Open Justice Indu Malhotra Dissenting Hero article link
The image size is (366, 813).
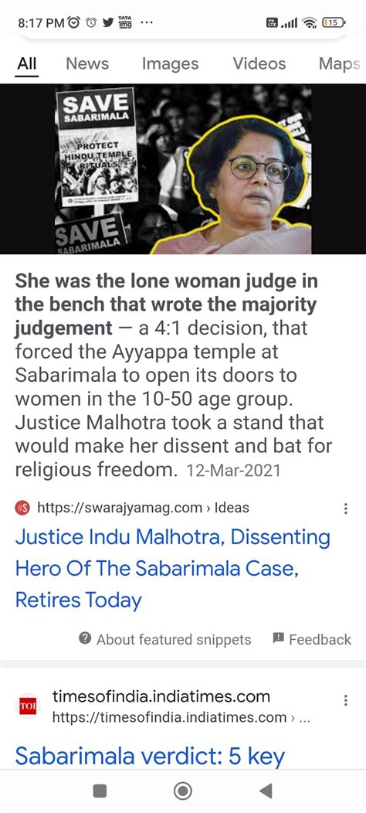pos(172,569)
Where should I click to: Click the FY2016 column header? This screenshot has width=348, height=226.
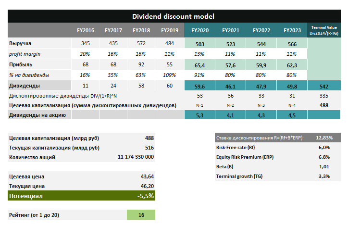[86, 30]
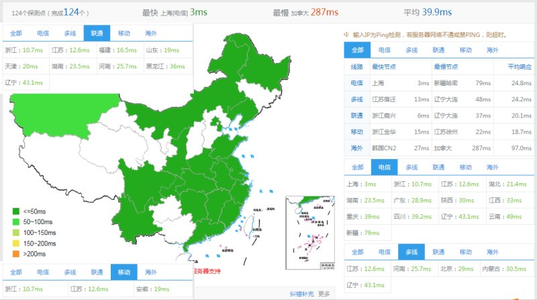Viewport: 537px width, 300px height.
Task: Click the red 服务器支持 text below map
Action: coord(207,271)
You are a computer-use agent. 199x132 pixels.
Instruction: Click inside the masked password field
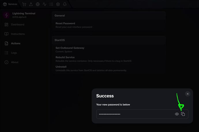coord(135,114)
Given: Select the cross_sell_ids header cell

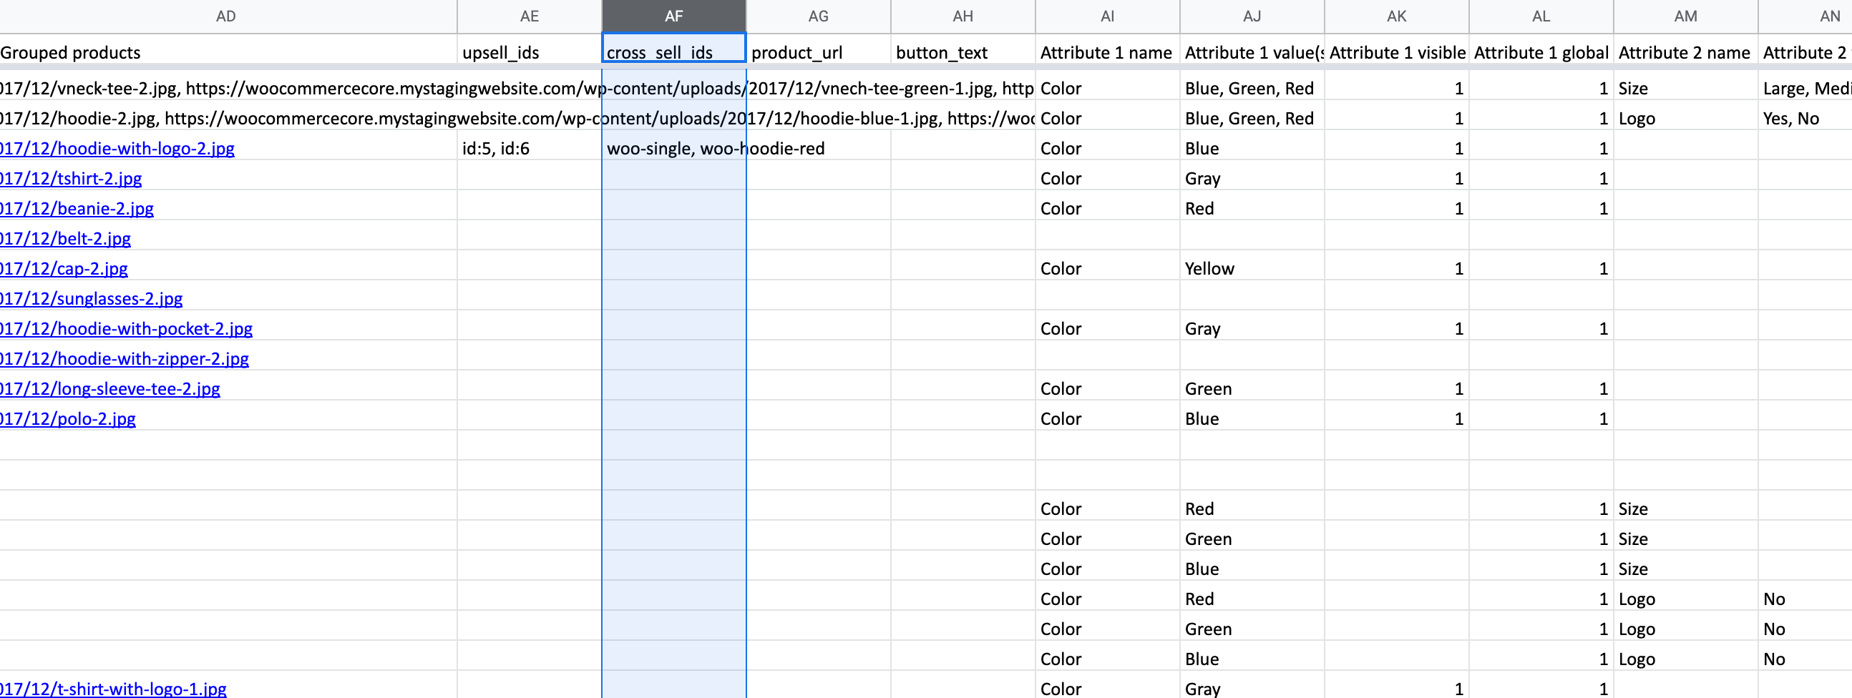Looking at the screenshot, I should 673,52.

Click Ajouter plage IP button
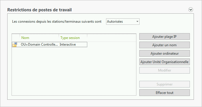click(164, 37)
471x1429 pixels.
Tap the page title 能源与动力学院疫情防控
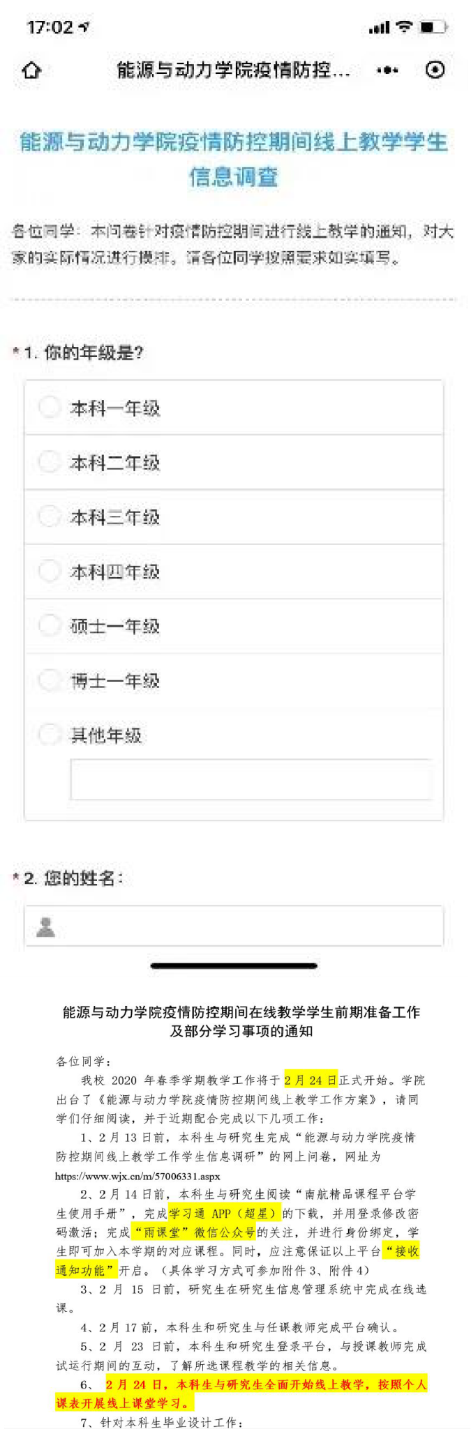(234, 70)
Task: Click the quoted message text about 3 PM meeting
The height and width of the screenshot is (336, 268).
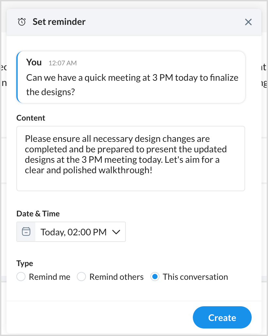Action: (132, 85)
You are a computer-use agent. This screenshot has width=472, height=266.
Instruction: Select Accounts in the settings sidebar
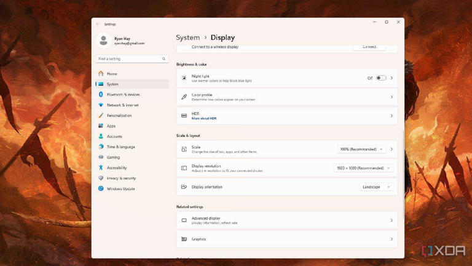point(114,137)
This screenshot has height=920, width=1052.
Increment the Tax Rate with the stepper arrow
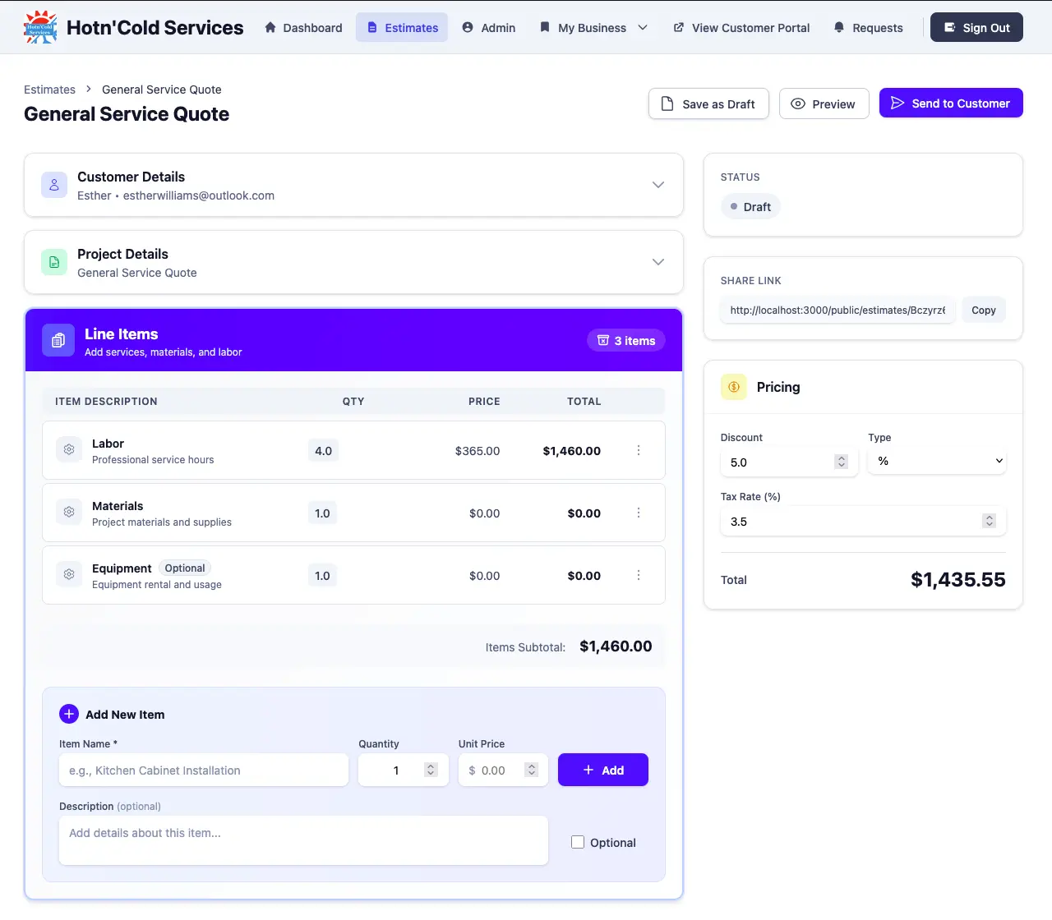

##########

Request: Copy out the material from the line containing "471x1429 pixels." through the end of the material. Leave out the pictures.

The answer:
471x1429 pixels.
Tap the page title 能源与动力学院疫情防控
(234, 70)
Task: Click the quoted message text about 3 PM meeting
The height and width of the screenshot is (336, 268).
Action: (132, 85)
You are a computer-use agent. This screenshot has width=472, height=266.
Instruction: Select Accounts in the settings sidebar
point(114,137)
This screenshot has height=920, width=1052.
Increment the Tax Rate with the stepper arrow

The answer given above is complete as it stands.